にゃーにゃー ぎゃーぎゃー おおさわぎ。
「まけるな まけるな」と ぼくが大声を はりあげると、
ねこたちは、みんな びっくり。こちらをふりむく。
「な、ね、なにゃ!」
「な、にゃ、にゅああ?」
「のあ~ん! にゃ~あん!」
「▢✕△○ …… ごろごろにゃ!」
「な、ぬ、にゃああ!」!
ぼくは、おそろしくなって にげだした。
にげろ、にげろ、にげろ。
しばらくして、
だんまりは なにごとも なかったように 帰ってきた。
でも、
寝ころんだ ぼくのお尻を、
しっぽで ぺんとたたいた。
「もう、ついてきちゃ だめですよ」って、いうようにね。
・・・
猫って、家からでて どこへ行くのでしょうか。現実の猫たちにも、絵本の「だんまり」のように 彼らの世界がきっとあることでしょう。

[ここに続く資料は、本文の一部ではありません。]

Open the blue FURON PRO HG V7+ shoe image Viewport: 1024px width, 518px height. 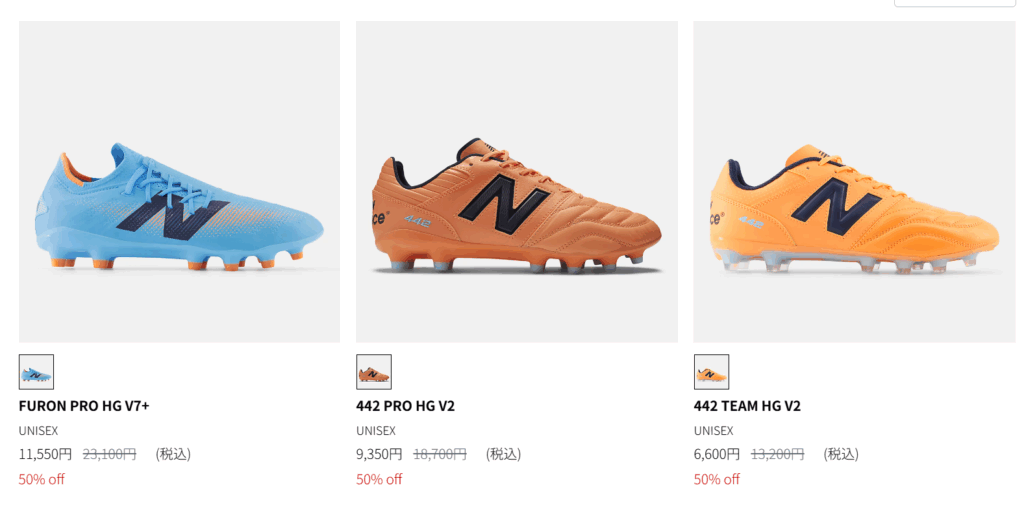tap(179, 182)
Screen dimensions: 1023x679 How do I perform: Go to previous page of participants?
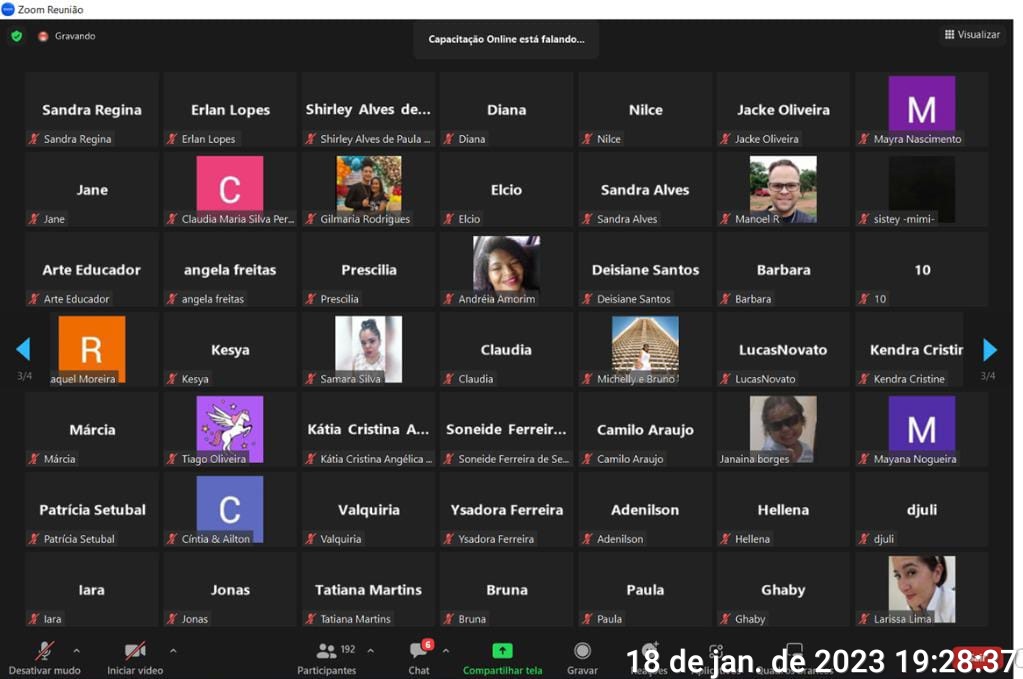[x=23, y=349]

「ぼく」の世界のとなりに「だんまり」の世界がありました。だんまりの世界とぼくの世界は地続きです。日常と非日常は、絵本のなかで「而二不二」です。現実と非現実は、二つであって二つでないファンタジーの絵本ですが、妙に現実感があるファンタジーです。
「もう、ついてきちゃ だめですよ」っていう言葉は、ぼくたち(だんまり)の世界を尊重してね、と言っているようです。
ささめやゆきさんの猫たちの絵がおもしろい。見返しにも、たくさんのねこが描かれています。